Tackling questions effectively

Although open-ended questions like these may look like they give you the perfect chance to talk at length, it’s important to keep your answers as structured and concise as possible.

That’s why at RHL we recommend candidates use the STAR technique: ‘Situation’, ‘Task’, ‘Action’, ‘Result’.

Preparing with this technique gives you a proper framework to explain the value you’ve brought to an employer in the past - and how you can do the same to a new organisation.

Situation
Set the scene by describing the context, for example who you were employed by and what your role was.

Task
Describe the task of challenge you or your business faced and what you needed to achieve. This is a good time to mention how that task is relevant to the role you’re going for.

Action
Step by step, tell the interviewer what you actually did to resolve the situation, and why.
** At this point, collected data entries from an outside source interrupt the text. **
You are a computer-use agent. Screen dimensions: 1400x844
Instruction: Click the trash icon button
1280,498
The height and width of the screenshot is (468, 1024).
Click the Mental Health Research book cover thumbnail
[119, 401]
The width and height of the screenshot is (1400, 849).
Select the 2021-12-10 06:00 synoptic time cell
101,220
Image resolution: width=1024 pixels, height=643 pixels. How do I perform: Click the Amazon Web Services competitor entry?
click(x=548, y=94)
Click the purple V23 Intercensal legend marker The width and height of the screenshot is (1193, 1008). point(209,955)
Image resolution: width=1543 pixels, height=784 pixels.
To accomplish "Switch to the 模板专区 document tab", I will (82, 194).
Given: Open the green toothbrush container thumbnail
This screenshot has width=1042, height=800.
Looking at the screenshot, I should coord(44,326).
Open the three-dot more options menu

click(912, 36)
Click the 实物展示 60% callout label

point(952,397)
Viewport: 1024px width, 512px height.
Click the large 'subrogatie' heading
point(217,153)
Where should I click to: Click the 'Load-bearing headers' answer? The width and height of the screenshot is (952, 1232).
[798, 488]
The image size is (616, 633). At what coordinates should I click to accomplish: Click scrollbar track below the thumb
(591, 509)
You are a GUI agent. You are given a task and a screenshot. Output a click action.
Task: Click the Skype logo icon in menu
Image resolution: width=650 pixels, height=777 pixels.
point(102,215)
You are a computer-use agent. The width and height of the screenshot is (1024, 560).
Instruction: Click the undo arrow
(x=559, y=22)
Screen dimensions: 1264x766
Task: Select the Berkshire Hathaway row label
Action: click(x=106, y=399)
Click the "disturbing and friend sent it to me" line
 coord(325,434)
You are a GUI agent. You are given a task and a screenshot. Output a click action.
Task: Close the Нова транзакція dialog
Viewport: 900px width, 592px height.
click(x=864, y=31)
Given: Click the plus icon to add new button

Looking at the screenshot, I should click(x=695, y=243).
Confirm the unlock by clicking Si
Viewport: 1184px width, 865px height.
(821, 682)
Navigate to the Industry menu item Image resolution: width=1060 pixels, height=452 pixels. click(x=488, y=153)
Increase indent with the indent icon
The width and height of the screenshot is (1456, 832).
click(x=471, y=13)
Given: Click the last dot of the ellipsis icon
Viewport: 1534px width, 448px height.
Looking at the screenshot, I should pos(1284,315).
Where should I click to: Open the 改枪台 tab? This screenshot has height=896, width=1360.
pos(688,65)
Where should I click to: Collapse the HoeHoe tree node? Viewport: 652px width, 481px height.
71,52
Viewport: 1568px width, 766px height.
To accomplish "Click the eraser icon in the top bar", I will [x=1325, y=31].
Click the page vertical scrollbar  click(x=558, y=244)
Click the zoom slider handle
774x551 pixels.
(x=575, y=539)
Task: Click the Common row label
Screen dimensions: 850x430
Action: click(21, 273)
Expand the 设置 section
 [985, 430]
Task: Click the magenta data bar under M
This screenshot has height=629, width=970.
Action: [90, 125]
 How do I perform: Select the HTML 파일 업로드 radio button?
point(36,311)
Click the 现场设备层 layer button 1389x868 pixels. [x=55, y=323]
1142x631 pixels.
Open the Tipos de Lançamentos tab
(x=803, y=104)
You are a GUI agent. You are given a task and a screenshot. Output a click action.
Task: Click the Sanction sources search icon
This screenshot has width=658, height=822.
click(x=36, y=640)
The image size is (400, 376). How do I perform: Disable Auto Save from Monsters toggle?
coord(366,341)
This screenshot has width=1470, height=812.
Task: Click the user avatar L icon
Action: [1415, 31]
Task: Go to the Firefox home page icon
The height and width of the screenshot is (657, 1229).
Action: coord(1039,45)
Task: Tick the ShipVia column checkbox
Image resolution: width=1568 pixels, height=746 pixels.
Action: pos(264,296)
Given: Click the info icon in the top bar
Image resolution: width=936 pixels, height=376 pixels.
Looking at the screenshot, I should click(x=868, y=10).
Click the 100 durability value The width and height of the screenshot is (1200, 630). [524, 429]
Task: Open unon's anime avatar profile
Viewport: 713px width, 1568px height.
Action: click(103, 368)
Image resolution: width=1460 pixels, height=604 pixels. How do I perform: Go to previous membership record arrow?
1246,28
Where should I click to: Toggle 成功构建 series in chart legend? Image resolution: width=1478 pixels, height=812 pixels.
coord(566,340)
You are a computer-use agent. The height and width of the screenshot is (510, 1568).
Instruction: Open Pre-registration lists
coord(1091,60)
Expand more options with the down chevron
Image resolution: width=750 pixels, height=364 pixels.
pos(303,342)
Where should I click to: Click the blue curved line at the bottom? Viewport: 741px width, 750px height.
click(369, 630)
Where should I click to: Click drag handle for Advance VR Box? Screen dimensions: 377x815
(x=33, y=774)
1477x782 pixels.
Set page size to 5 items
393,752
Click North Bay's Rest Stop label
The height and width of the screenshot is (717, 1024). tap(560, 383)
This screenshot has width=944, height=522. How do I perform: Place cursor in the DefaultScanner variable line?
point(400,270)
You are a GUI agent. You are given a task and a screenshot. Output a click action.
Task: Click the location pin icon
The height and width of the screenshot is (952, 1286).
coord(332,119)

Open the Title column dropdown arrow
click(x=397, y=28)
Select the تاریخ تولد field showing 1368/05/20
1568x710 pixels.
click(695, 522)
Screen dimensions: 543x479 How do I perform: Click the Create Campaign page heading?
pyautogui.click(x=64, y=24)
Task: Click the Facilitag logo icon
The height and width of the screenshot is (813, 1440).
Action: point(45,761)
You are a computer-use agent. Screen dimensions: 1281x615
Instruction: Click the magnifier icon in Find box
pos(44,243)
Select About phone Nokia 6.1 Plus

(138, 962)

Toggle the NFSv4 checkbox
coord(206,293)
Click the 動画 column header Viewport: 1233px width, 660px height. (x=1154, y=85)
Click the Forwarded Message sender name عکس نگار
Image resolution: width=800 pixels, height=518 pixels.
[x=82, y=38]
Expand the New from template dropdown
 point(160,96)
Also mention the skills you used and if possible, link them to the role you want to get.

Result
This is your chance to show off, describing how the situation was resolved because of your accomplishments. Mention, too, what you learned from that task - and again link your competencies to the ones your interviewer is looking for.

Competencies for a specific role

Although we’ve listed some of the most common competencies you may be asked about, above, each job is different so it’s crucial to be aware of your potential employer’s wishlist, too. Scour the job advert and job description for the keywords that spell out the exact competencies they’re looking for.

To get some extra ideas, you could also search online for any other job descriptions for that role for other companies.

Then develop a story for each competency as evidence that you’ve showed that skill in your career. The more time you can spend reaching into your work history to show you have what the employer is looking for, the more advantage you’ll have over your competitors.